読書録:『真珠の耳飾りの少女』


数年前に来日して話題になったフェルメールの名画「真珠の首飾りの少女」をモチーフにした小説。主人公はフェルメール家の女中を務めていた少女。几帳面な性格を見初められて、妻ですら入れないアトリエの掃除を任された彼女が、やがてこの絵のモデルとなるというお話。

フェルメールというのはいろいろ謎の多い人なので、この絵のモデルが誰なのかは実際は分かってない。
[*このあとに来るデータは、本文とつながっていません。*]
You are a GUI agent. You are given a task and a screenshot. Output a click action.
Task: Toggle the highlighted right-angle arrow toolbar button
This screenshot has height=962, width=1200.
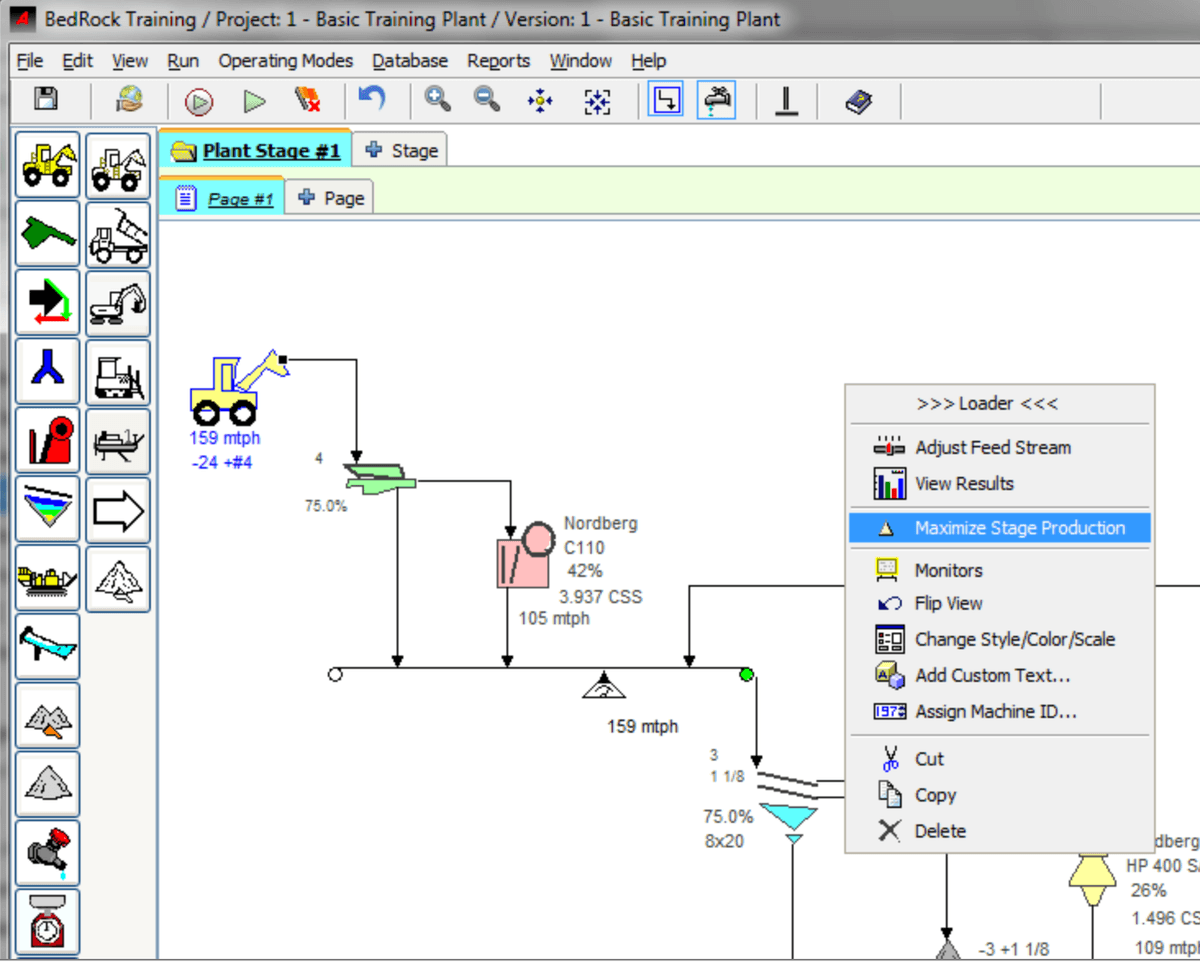(x=666, y=101)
だから、この少女の存在は完全にフィクションなんだけど、それ以外のフェルメールの家族や友人、パトロンなどは実在の人物らしい。

フェルメールが作品を描いてるときの様子が彼女の目を通して描かれるのけれど、そこで登場する絵も本当にあるもので、現存している史料から分かる範囲の事実はふんだんに盛り込まれているようだ。

なので、フェルメールの絵を見たことのある人なら、当時の社会の様子や名画の生まれた背景などを想像して読むのも楽しい。ストーリーそのものも、彼女の淡い初恋が繊細に描かれていて、ほどよい緊張感がリアルに伝わってきて、読み応えがあった。

そんなに厚い本じゃないとはいえ、いまどきの本には珍しく文字が小さくて老眼にはちょっと辛かったけど、それでも途中で辞めずに最後まで読みたいと思えた本。

来月の初めには、この絵があるオランダの美術館や、小説の舞台となっているフェルメールの住んだ街デルフトにも行く予定。楽しみ!

ps.映画にもなってるらしい。少女役はスカーレット・ヨハンソンだって。あー、いかにもそんなイメージだわ!